Part 5

190K 9.3K 168
                                    

"Bye, Ra. Hati-hati." Karin melambaikan tangannya pada Aira.

Aira melambaikan tangannya juga sebelum berjalan keluar kelas. Supirnya sudah menunggu di depan kelas. Sedangkan Karin masih di kelas, menyalin catatan fisika yang belum ia selesaikan. Bahkan, tadi ia tidur saat guru sedang menjelaskan di depan.

"Lo ngapain?"

Karin mengangkat kepalanya dan mendapati Davin berdiri di depan pintu kelasnya. "Lagi ngapain keliatannya?" balasnya sambil kembali menyalin.

Davin berjalan masuk ke dalam kelas Karin yang sudah kosong. "Emang kenapa belom selesai? Lelet sih nulisnya," ucap Davin sambil melipat kedua tangannya di depan dada.

Karin memutar kedua bola matanya. "Bukannya lelet, tadi gue tidur. Jadi gak sempet nyatet deh."

Begitu mendengar ucapan Karin, Davin menepuk kedua tangannya. "Gila, anak jago ya tidur di kelas. Gue aja gak pernah tidur di kelas loh." Ia menggeleng-gelengkan kepalanya.

Karin tertawa pelan. "Gak papa deh, bandel-bandel dikit. Yang penting kan gue masih nyatet, bukannya abis tidur langsung pulang."

Davin tersenyum tipis dan berjalan ke samping Karin. Ia menundukkan kepalanya untuk melihat buku catatan Karin. "Ih, tulisannya berantakan," ucapnya dengan jahil.

Karin langsung menutup tulisannya dengan tangan kirinya. "Kan lagi buru-buru, jadinya jelek tulisannya. Jangan liat-liat ah!" seru Karin dengan panik. Tidak mau sampai Davin melihat tulisannya yang seperti cacing menari.

Davin tertawa melihat tingkah Karin. Karin langsung berhenti menulis dan menatap Davin dengan takjub. "Lo bisa ketawa juga?"

"Bisa lah. Emang gue bukan manusia?" balas Davin. Kembali ke Davin yang cuek.

Karin mengangkat bahunya dan kembali menyalin. "Siapa tau aja, habis katanya lo itu orangnya cuek banget."

"Well, kata orang kan? Bukan kata gue. Jangan gampang percaya sama kata-kata orang makanya," ucap Davin. "Masih lama gak?" tanya Davin lagi begitu Karin tidak menjawab ucapannya.

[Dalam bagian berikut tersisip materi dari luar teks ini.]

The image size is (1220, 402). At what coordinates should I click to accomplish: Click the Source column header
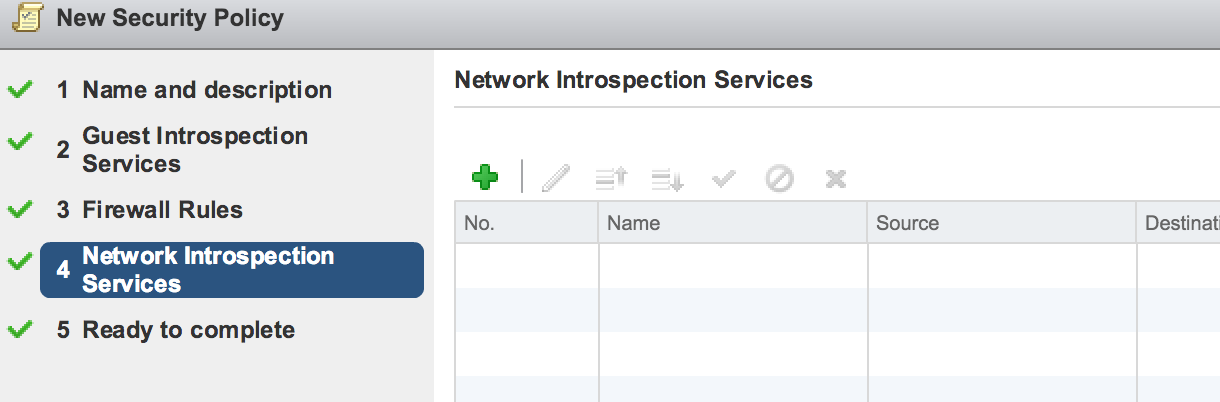click(x=1001, y=223)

"Lumayan. Duluan aja," balas Karin tanpa mengahlikan kepalanya dari papan dan buku tulisnya.

Davin mengangguk. "Oke, duluan ya." Lalu, ia berjalan meninggalkan Karin.

"Gak peka," gumam Karin pelan begitu Davin sudah keluar dari kelasnya. Walaupun tadi ia memang menyuruh Davin pulang duluan, bukan berarti ia benar-benar ingin Davin pulang.

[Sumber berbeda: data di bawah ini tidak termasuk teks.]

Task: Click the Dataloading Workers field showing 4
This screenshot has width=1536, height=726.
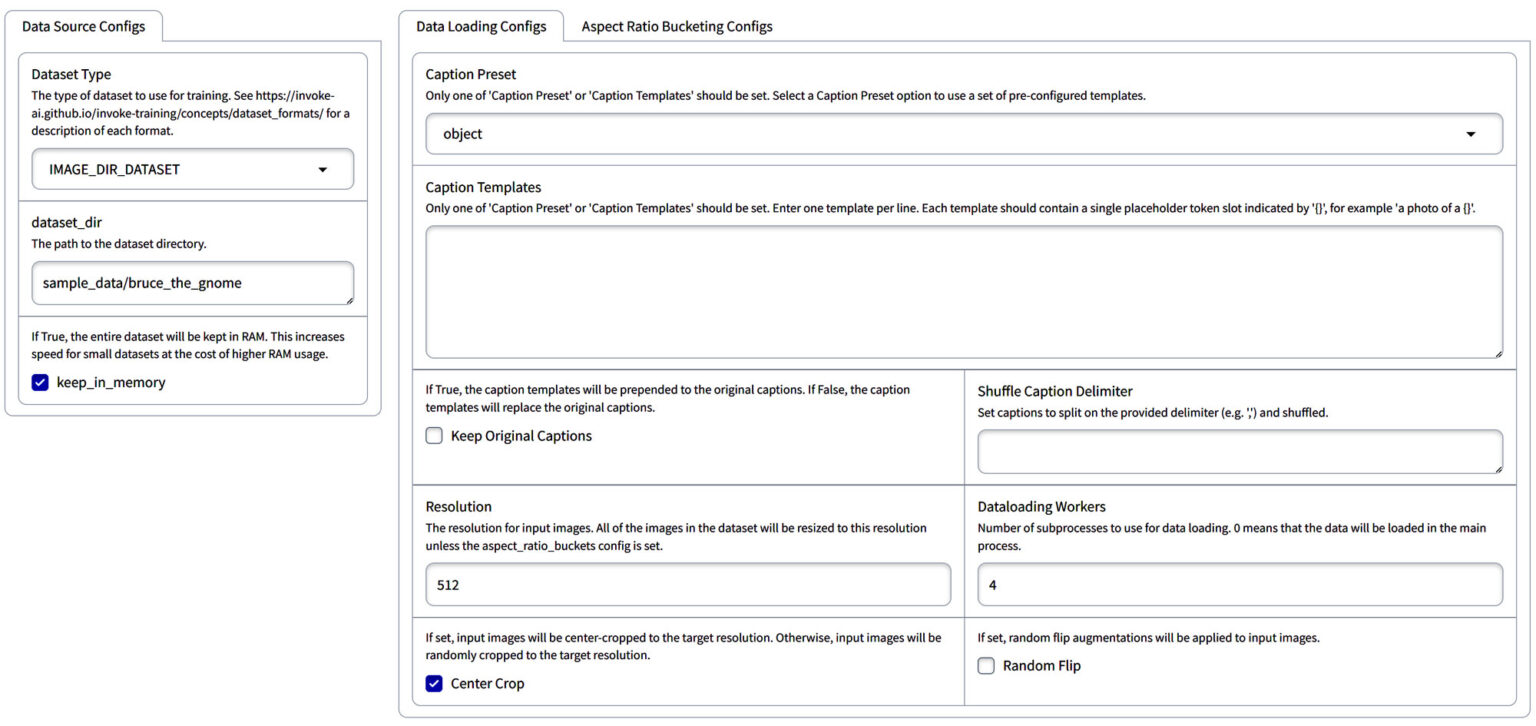Action: click(1240, 585)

Karin menghembuskan nafasnya dengan berat begitu menyadari bahwa ia sudah mulai jatuh cinta pada Davin. Ia selalu ingin berada di dekat Davin. Ia selalu ingin bertemu Davin. Dan ia tidak bisa berbuat apa-apa. Ia tahu seberapa cueknya Davin pada perempuan.

Begitu ia selesai menyalin, ia membereskan barang-barangnya dan berjalan keluar dari kelas. Ia masih harus berjalan ke gerbang komplek karena Kak Nico yang tidak bisa menjemputnya lagi.

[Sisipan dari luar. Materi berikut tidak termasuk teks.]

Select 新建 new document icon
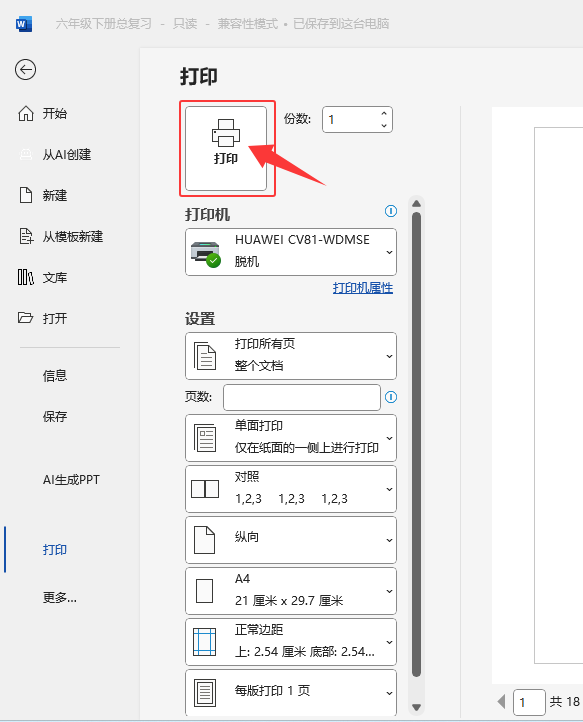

"Balik sama siapa lo?" Sebuah suara terdengar saat Karin baru keluar dari kelas dan sukses membuatnya terlonjak kaget.

"Astaga, kenapa harus muncul tiba-tiba deh?" Karin mendumel sambil mengelus-elus dadanya.

Davin menggeleng-gelengkan kepalanya. "Dasar emang penakut aja kali."

"Enak aja. Siapa yang gak kaget pas baru keluar kelas terus lo muncul?" Karin memutar kedua bola matanya. "Dah ah, mau balik ya gue. Bye!"

"Sama siapa?" tanya Davin begitu Karin baru berjalan dua langkah. Entah mengapa, ia merasa harus berjaga-jaga setelah apa yang dilakukan Karin pada Ricky dan teman-temannya tadi.